Are there any general purpose languages that have built-in support for something closer to real number arithmetic? If not, what are good libraries that support this?
EDIT: Arbitrary precision decimal
datatypes are not what I am looking
for. I want to be able to represent
numbers like 1/3, sqrt(3), or 1 + 2i as well.
Though I hate to say it, Fortran. It has extensive support for arbitrary-precision arithmetic and tons of support for big-number calculations. It's ancient and gross, but it gets the job done.
All the numbers used in your examples are algebraic numbers, and can be represented
finitely as roots of polynomials with integer coefficients.
The same cannot be said of real numbers in general, which is easily seen when one
considers that the reals are uncountable, but the set of computer programs is
countable. Therefore most reals will not have a finite representation in code.
What you are looking for is symbolic calculation (MATLAB and other tools used in math and engineering are good at it).
If you want a general purposed language, I think expression tree in C# is good point to start with. In the essence, the ability to store the expression (instead of evaluate the expression into real values) is the key to be able to perform symbolic calculation. Note that expression tree does not provide symbolic calculation, it just provides the data structure that supports symbolic calculation.
This question is interesting, but raises some issues. First, you will never be able to represent all the real numbers using a (even theoretically infinite) computer, for cardinality reasons.
What you are looking for is a "symbolic numbers" datatype. You can imagine some sort of expression tree, with predefined constants, arithmetical operations, and perhaps algebraic (roots of polynomials) and transcendantal (exp, sin, cos, log, etc) functions.
■ ■ ■ ■ ■
▸ WHAT TO PRODUCE: In the forum thread on real number arithmetic, how does one reply say the numbers 1/3, sqrt(3) and 1 + 2i can be represented finitely?

▸ INFORMATION SHOWN:
■ ■ ■ ■ ■
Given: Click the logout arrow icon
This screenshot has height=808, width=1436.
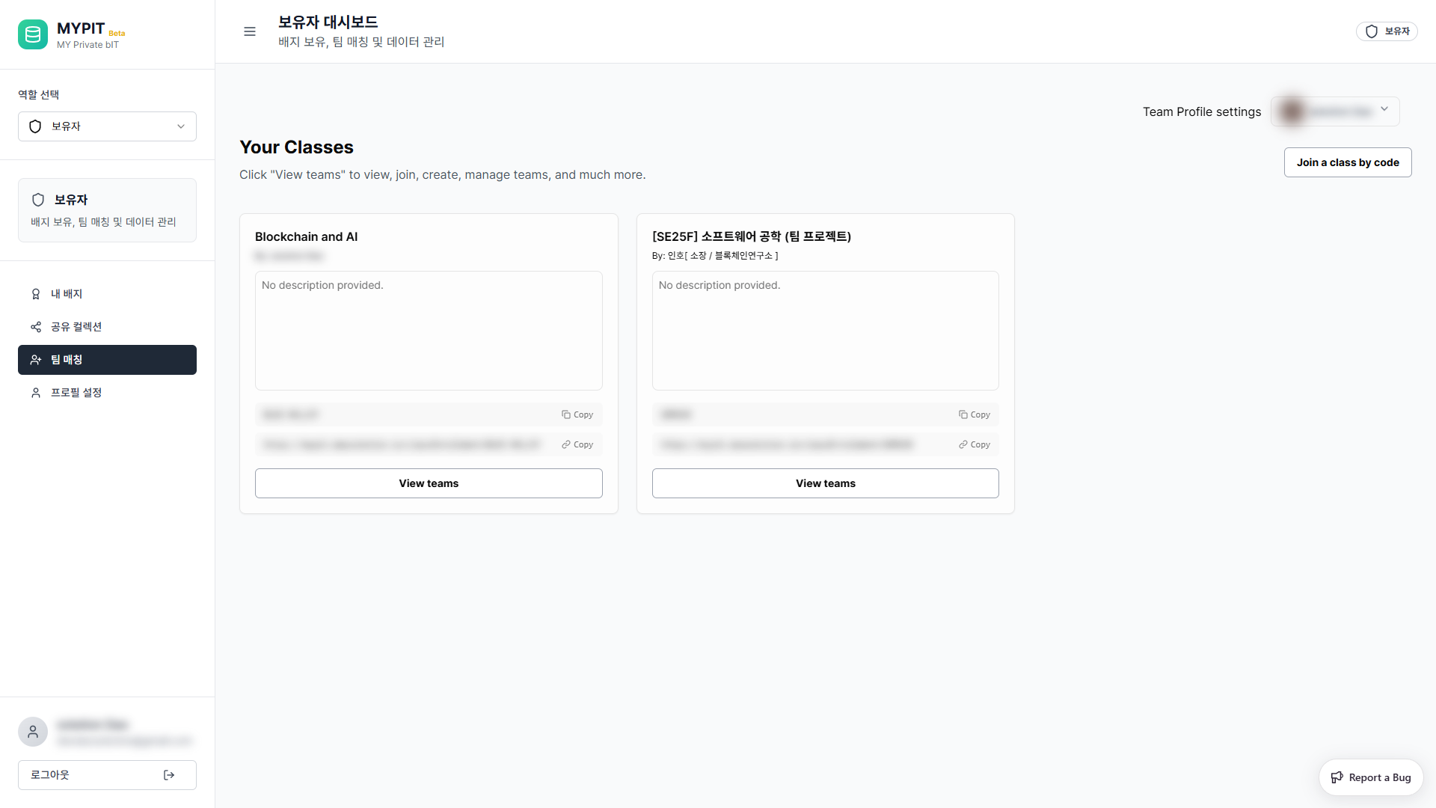Looking at the screenshot, I should (x=168, y=774).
■ ■ ■ ■ ■
▸ RESULT FOR THIS TASK: As roots of polynomials with integer coefficients, since they are algebraic numbers.